11

"Rust does not have a stable ABI"

 4 years ago
source link: https://people.gnome.org/~federico/blog/rust-stable-abi.html
Go to the source link to view the article. You can view the picture content, updated content and better typesetting reading experience. If the link is broken, please click the button below to view the snapshot at that time.
neoserver,ios ssh client

"Rust does not have a stable ABI"

Translations: es

Wednesday 12/August/2020 - Tags: gnome, rust

I've seen GNOME people (often, people who have been working for a long time on C libraries) express concerns along the following lines:

  1. Compiled Rust code doesn't have a stable ABI (application binary interface).
  2. So, we can't have shared libraries in the traditional fashion of Linux distributions.
  3. Also Rust bundles its entire standard library with every binary it compiles, which makes Rust-built libraries huge.

These are extremely valid concerns to be addressed by people like myself who propose that chunks of infrastructural libraries should be done in Rust.

So, let's begin.

The first part of this article is a super-quick introduction to shared libraries and how Linux distributions use them. If you already know those things, feel free to skip to the "Rust does not have a stable ABI" section.

How do distributions use shared libraries?

If several programs run at the same time and use the same shared library (say, libgtk-3.so), the operating system can load a single copy of the library in memory and share the read-only parts of the code/data through the magic of virtual memory.

In theory, if a library gets a bugfix but does not change its interface, one can just recompile the library, stick the new .so in /usr/lib or whatever, and be done with it. Programs that depend on the library do not need to be recompiled.

If libraries limit their public interface to a plain C ABI (application binary interface), they are relatively easy to consume from other programming languages. Those languages don't have to deal with name mangling of C++ symbols, exception handlers, constructors, and all that complexity. Pretty much every language has some form of C FFI (foreign function interface), which roughly means "call C functions without too much trouble".

For the purposes of a library, what's an ABI? Wikipedia says, "An ABI defines how data structures or computational routines are accessed in machine code [...] A common aspect of an ABI is the calling convention", which means that to call a function in machine code you need to frob the call and stack pointers, pass some function arguments in registers or push some others to the stack, etc. Really low-level stuff. Each machine architecture or operating system usually defines a C standard ABI.

For libraries, we commonly understand an ABI to mean the machine-code implications of their programming interface. Which functions are available as public symbols in the .so file? To which numeric values do C enum values correspond, so that they can be passed to those functions? What is the exact order and type of arguments that the functions take? What are the struct sizes, and the order and types and padding of the fields that those functions take? Does one pass arguments in CPU registers or on the stack? Does the caller or the callee clean up the stack after a function call?
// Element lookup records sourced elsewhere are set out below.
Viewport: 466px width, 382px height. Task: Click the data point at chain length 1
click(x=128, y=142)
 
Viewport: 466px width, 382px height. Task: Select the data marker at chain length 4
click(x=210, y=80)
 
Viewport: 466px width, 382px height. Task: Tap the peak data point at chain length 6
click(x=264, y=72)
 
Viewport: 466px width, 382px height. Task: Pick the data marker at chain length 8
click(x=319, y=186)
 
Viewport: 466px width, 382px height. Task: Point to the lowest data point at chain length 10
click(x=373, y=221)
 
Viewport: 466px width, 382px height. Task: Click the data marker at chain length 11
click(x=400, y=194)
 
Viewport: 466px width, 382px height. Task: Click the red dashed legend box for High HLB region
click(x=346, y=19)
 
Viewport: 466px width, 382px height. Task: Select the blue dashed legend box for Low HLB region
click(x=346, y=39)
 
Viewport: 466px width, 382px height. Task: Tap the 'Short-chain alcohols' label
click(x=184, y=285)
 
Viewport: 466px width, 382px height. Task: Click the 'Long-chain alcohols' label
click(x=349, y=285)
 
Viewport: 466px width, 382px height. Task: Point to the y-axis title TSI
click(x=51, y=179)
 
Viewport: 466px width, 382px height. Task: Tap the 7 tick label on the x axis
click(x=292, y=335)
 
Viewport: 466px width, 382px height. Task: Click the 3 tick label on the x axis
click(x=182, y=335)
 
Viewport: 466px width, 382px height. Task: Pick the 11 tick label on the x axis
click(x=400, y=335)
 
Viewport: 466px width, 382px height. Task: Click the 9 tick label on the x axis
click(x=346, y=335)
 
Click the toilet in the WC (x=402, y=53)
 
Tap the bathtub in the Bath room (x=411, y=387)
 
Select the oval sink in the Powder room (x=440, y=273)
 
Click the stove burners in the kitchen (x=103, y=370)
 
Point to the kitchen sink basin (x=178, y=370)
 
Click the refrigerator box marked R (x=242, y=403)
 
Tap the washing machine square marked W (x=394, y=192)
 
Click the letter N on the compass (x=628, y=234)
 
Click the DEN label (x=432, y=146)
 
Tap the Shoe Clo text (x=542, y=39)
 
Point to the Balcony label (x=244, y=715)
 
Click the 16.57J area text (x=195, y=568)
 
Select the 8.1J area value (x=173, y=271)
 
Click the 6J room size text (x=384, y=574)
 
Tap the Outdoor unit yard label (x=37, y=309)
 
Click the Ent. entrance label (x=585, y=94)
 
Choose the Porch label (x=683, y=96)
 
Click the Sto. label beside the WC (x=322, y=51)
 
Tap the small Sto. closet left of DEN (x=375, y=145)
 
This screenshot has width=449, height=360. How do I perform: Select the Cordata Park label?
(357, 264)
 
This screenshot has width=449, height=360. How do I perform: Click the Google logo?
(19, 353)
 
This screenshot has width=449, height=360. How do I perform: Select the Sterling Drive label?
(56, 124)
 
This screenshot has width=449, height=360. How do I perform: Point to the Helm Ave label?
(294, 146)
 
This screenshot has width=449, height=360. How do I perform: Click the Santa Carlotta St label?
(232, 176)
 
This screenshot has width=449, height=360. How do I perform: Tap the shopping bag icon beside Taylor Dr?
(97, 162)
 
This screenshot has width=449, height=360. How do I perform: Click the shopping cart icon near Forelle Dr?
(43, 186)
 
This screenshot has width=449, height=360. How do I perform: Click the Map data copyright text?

Bug fixes and security fixes

Linux distributions generally try really hard to have a single version of each shared library installed in the system: a single libjpeg.so, a single libpng.so, a single libc.so, etc.

This is helpful when there needs to be an update to fix a bug, security-related or not: users can just download the updated package for the library, which when installed will just stick in a new .so in the right place, and the calling software won't need to be updated.

This is possible only if the bug really only changes the internal code without changing behavior or interface. If a bug fix requires part of the public API or ABI to change, then you are screwed; all calling software needs to be recompiled. "Irresponsible" library authors either learn really fast when distros complain loudly about this sort of change, or they don't learn and get forever marked by distros as "that irresponsible library" which always requires special handling in order not to break other software.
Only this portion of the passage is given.